→ Material for this exercise
** start **
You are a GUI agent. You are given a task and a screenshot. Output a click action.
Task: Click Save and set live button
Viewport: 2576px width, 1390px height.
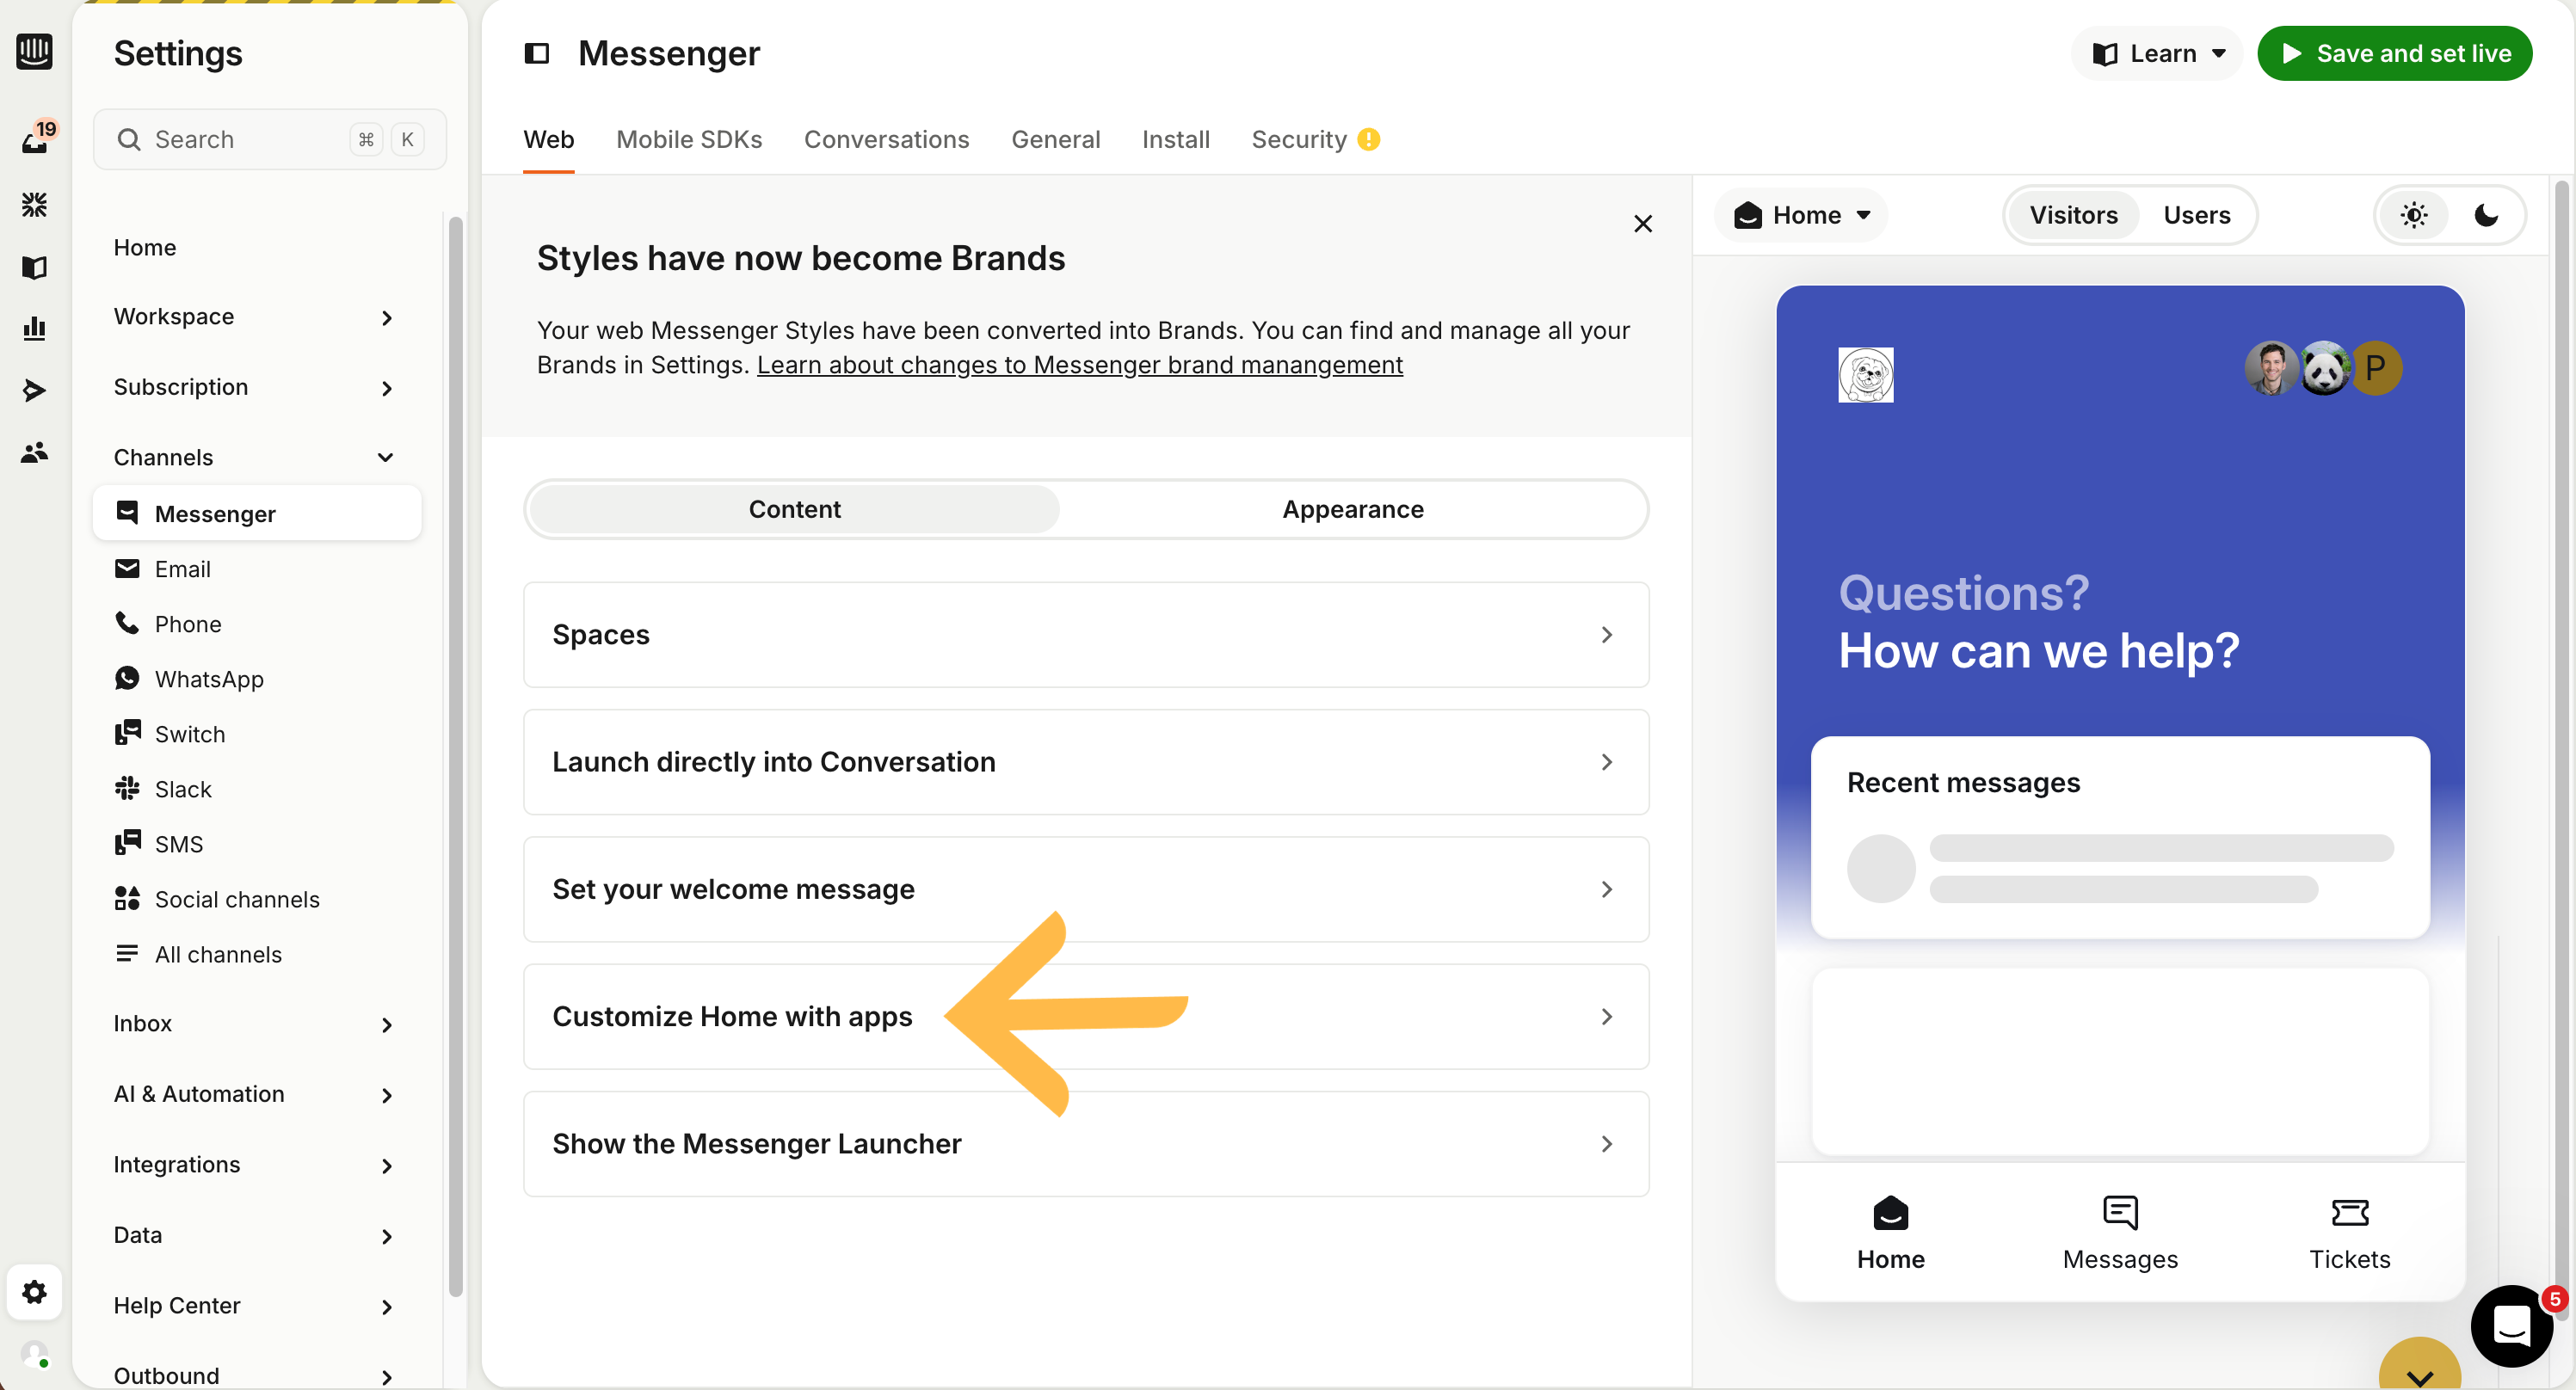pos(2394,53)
** end **
** start **
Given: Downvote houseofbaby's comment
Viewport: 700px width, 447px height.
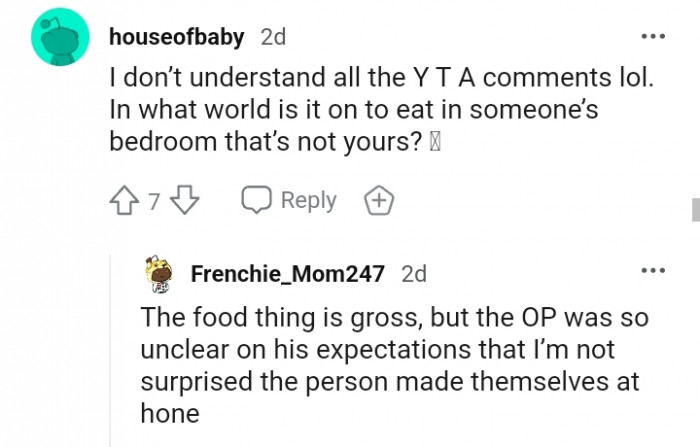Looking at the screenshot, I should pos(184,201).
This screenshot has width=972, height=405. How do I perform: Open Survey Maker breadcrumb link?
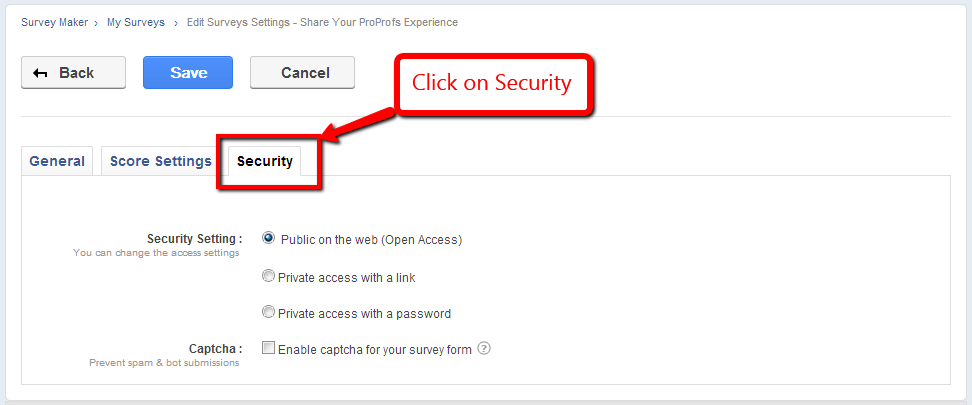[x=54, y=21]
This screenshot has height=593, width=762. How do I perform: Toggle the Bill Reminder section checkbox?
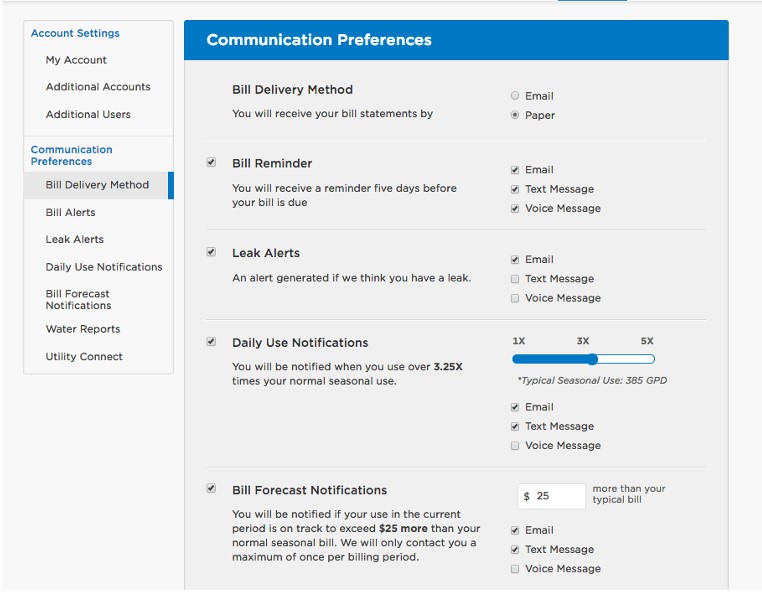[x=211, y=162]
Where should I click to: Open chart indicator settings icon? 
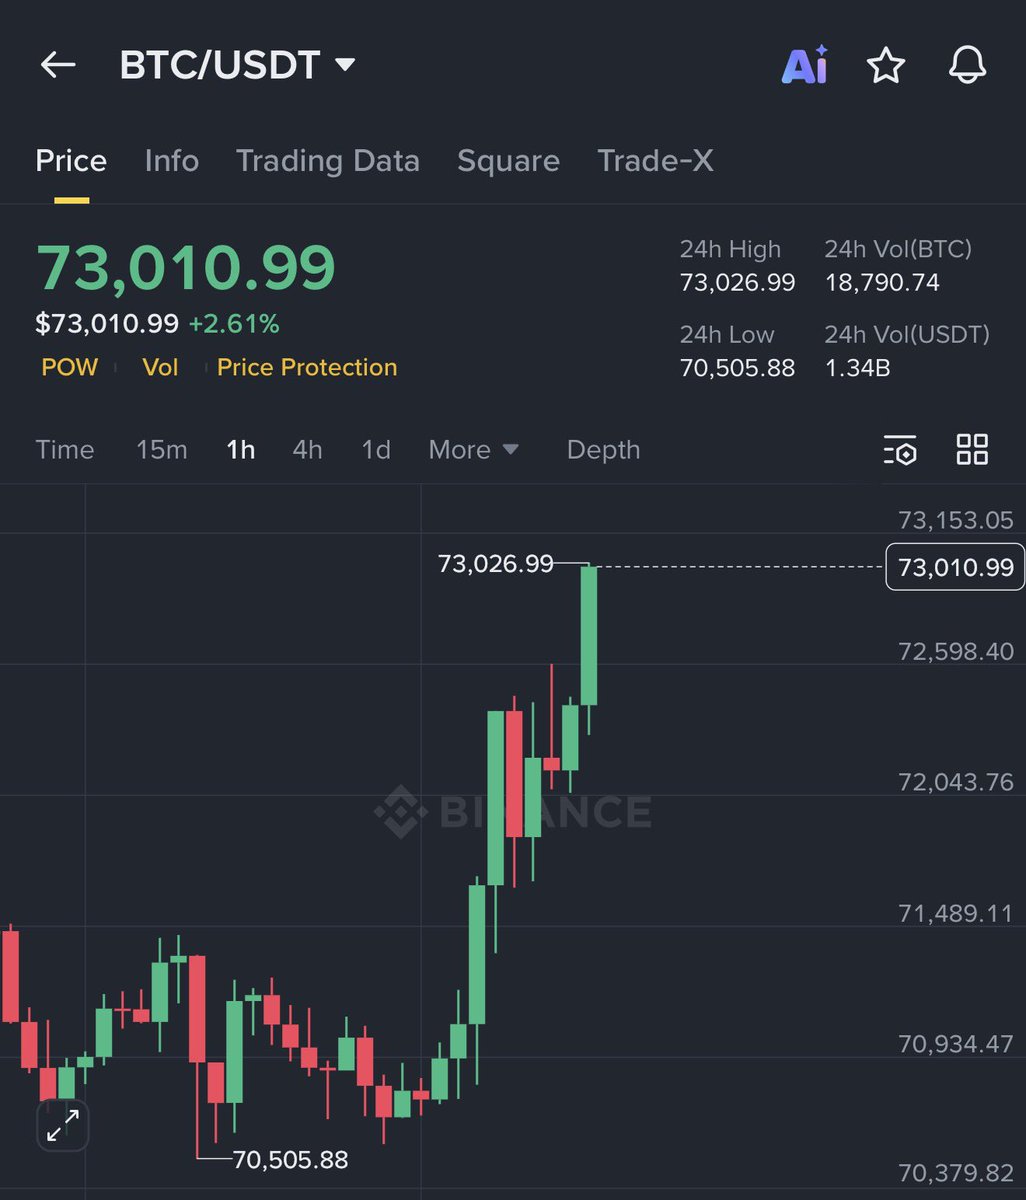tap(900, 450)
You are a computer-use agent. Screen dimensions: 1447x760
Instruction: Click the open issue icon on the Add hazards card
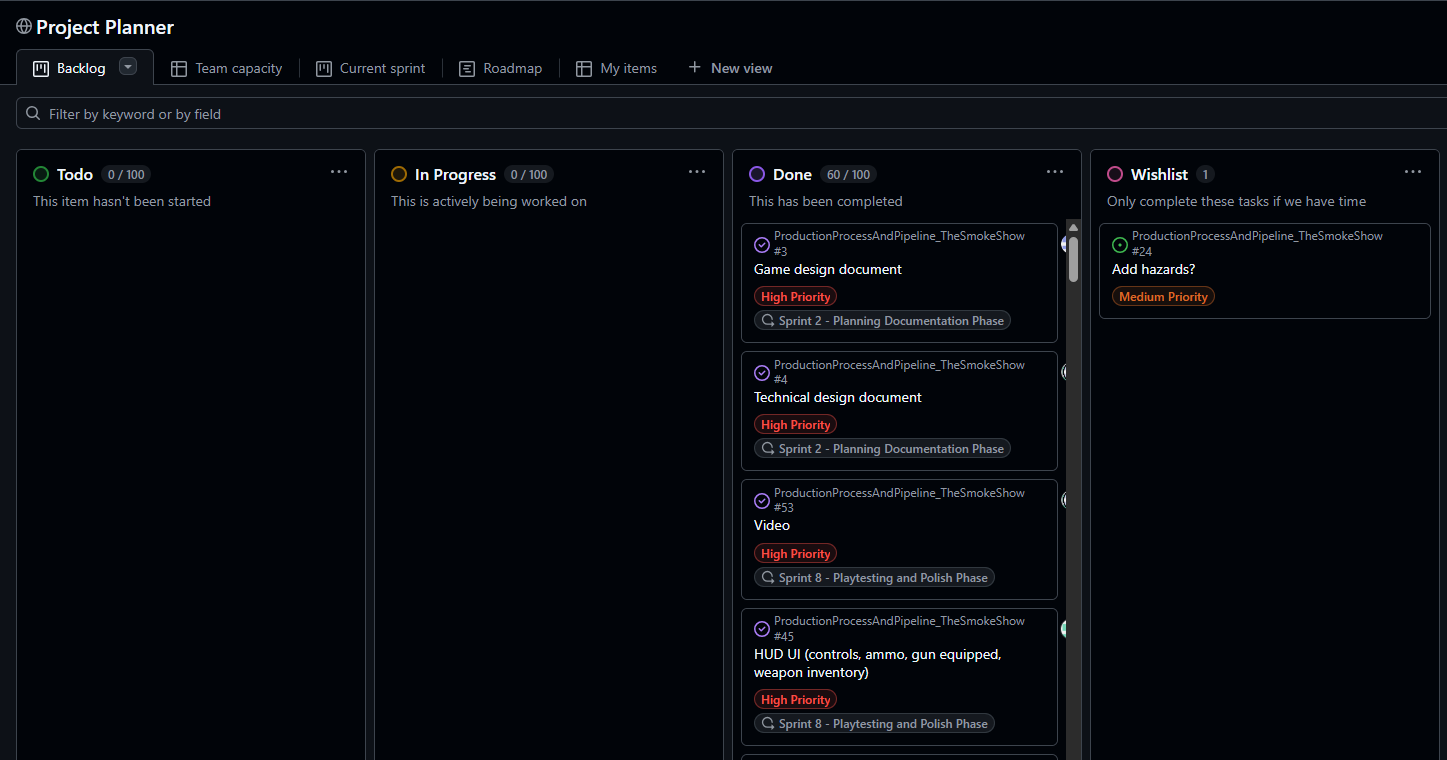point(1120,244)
** end **
** start **
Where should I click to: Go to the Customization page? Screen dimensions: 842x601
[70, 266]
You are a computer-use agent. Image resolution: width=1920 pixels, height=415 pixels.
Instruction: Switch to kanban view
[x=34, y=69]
** end **
→ What is expected
Starting at the line that has "You are a GUI" and stopping after the line that has "pos(2394,53)", rewrite those entries with "Save and set live" changed to "Save and publish" and nothing else altered. Leave the pictures out.

→ Answer to the problem
You are a GUI agent. You are given a task and a screenshot. Output a click action.
Task: Click Save and publish button
Viewport: 2576px width, 1390px height.
pos(2394,53)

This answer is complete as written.